(Wat wordt gevraagd): Schrijf de regels van het materiaal tussen de regel met "At what coordinates should I click to accomplish: Apply" en de regel met "Action: click(45, 116)", beide inbegrepen, opnieuw uit en vervang daarin "toggle" door "switch". Laat al het andere ongewijzigd.

(Te gebruiken gegevens):

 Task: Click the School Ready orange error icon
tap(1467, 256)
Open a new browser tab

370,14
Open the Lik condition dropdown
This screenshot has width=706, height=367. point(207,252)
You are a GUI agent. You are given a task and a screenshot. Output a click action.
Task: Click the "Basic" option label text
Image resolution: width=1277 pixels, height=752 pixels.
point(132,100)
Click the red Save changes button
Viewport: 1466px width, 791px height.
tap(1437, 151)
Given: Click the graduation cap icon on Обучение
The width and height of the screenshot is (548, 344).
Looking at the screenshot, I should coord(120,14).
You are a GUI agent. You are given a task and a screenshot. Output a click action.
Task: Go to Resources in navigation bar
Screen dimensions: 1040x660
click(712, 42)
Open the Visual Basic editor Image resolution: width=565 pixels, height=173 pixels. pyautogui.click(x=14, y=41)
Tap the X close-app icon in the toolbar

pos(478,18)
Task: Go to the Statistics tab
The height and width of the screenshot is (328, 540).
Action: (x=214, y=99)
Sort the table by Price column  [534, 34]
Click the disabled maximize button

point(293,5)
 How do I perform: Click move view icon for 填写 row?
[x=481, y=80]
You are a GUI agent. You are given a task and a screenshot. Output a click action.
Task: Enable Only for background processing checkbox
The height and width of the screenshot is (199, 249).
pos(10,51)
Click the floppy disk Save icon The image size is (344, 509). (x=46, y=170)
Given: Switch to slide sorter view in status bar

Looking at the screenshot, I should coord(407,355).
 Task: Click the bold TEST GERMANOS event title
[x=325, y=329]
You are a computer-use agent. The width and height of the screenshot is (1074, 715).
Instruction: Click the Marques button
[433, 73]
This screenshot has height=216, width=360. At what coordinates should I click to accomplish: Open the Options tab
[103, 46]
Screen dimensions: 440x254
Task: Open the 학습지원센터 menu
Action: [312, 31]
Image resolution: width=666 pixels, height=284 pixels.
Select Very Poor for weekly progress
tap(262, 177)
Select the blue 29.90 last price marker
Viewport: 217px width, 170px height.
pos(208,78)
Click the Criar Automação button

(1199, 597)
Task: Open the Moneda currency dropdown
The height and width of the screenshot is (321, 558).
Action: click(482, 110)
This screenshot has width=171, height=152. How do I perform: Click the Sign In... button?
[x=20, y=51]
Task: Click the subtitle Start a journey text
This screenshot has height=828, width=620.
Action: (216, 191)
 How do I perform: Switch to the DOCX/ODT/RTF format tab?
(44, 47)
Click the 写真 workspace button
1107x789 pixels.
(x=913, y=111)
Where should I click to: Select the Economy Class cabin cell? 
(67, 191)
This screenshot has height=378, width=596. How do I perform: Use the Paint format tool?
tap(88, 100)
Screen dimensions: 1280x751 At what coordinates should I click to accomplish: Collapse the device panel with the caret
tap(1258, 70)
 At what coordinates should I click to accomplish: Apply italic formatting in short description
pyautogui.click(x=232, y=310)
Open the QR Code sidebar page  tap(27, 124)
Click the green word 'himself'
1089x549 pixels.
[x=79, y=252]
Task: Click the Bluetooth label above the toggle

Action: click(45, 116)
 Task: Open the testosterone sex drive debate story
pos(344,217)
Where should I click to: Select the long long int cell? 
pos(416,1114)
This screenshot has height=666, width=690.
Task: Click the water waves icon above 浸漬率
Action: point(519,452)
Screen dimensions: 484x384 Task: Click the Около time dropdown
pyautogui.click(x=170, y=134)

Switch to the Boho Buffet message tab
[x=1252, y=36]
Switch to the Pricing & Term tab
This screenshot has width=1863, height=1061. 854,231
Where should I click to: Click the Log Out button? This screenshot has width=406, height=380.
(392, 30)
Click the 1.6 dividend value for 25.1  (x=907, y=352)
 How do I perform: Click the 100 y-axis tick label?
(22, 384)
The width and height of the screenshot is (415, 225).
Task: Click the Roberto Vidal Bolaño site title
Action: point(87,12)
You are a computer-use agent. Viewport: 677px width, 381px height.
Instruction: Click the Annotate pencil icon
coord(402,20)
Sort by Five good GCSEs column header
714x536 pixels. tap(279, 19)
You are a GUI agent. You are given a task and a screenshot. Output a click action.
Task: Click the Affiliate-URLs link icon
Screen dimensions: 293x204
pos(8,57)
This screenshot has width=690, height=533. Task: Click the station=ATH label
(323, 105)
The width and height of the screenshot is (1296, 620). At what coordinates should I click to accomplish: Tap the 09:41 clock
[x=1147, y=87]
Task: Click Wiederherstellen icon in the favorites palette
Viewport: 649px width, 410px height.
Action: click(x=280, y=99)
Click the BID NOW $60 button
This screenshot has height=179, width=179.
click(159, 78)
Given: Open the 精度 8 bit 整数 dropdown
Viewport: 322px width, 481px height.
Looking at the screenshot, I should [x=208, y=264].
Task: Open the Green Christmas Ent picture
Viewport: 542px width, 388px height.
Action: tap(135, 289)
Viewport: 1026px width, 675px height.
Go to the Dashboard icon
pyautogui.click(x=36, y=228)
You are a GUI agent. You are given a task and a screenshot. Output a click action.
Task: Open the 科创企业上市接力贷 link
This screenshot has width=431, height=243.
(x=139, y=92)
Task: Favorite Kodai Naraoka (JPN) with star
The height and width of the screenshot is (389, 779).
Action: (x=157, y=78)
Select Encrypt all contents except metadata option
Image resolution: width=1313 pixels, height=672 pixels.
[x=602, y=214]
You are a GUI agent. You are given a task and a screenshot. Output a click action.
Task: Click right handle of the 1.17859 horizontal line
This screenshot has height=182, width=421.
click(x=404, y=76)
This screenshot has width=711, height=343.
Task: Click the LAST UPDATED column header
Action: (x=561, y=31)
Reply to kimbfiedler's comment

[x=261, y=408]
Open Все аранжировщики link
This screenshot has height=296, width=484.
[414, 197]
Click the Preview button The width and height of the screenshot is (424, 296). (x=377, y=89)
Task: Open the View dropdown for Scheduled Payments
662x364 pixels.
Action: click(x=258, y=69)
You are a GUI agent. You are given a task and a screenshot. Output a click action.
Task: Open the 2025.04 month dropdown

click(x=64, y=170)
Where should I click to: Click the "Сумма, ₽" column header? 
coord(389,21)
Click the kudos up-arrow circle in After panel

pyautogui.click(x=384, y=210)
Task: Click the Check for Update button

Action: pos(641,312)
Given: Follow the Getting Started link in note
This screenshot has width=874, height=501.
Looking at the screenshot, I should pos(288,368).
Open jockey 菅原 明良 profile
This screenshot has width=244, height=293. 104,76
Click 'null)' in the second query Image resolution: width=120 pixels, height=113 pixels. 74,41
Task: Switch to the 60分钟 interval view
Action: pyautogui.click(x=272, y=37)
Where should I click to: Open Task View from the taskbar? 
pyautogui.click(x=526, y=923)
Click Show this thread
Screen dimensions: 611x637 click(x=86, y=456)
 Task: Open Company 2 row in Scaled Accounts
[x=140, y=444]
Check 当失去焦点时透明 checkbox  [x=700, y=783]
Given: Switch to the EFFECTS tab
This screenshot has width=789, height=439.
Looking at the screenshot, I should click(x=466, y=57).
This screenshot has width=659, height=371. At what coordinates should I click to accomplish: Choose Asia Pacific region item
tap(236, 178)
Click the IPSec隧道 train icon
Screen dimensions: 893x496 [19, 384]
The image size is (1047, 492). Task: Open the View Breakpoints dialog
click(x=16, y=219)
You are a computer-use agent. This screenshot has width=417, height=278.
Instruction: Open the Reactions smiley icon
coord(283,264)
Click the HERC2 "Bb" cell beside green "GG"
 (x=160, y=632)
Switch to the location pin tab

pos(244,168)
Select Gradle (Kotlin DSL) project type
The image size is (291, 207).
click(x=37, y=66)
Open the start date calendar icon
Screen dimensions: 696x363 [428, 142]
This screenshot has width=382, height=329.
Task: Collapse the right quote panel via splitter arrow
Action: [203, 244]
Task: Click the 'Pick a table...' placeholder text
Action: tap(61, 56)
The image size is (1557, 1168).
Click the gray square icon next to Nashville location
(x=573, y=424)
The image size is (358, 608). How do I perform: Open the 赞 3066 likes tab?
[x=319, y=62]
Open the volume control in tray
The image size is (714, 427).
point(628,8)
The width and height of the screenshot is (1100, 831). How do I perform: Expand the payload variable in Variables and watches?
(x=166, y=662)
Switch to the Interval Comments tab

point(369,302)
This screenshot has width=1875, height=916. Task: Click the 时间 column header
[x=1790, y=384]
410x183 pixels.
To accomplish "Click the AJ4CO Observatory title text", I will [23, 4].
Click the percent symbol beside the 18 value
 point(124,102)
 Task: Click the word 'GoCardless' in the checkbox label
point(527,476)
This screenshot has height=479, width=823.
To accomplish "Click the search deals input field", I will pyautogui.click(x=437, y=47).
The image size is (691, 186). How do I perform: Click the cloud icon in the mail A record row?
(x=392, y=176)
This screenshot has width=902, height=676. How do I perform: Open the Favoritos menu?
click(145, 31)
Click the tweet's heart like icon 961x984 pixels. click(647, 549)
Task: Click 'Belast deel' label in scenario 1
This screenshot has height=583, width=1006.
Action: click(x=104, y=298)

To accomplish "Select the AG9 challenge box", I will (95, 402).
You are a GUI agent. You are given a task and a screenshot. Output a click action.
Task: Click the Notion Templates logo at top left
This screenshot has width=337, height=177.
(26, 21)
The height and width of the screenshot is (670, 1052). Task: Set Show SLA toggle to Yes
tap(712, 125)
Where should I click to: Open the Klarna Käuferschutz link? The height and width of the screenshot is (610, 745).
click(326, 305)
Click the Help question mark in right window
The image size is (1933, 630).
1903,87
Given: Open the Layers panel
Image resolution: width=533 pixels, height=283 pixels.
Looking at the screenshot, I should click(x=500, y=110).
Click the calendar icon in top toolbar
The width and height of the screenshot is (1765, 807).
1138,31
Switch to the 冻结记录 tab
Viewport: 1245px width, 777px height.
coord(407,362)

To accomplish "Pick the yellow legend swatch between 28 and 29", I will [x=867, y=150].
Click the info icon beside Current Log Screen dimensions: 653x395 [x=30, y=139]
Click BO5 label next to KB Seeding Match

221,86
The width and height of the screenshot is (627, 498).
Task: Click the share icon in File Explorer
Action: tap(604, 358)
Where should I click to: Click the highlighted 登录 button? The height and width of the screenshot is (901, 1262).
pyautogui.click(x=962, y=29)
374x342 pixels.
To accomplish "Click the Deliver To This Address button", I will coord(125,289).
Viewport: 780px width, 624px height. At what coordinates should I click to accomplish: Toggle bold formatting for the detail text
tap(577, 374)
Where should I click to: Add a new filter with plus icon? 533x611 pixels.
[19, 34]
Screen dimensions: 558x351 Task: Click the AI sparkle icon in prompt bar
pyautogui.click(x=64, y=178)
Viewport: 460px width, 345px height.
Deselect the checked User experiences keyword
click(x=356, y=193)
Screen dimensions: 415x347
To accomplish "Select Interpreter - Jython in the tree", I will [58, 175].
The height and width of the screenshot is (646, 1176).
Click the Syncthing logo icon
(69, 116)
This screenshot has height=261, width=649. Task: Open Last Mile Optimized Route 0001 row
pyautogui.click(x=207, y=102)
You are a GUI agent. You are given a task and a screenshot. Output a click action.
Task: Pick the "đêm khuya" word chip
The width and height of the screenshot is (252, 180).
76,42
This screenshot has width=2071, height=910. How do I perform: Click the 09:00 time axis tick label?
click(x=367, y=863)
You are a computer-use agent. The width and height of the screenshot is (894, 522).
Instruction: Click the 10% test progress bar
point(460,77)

(Uitvoer van oefening):
 At what coordinates should I click to accomplish: Apply italic formatting in short description
pyautogui.click(x=232, y=310)
Open the QR Code sidebar page  tap(27, 124)
Click the green word 'himself'
1089x549 pixels.
[x=79, y=252]
Task: Click the Bluetooth label above the switch

Action: click(45, 116)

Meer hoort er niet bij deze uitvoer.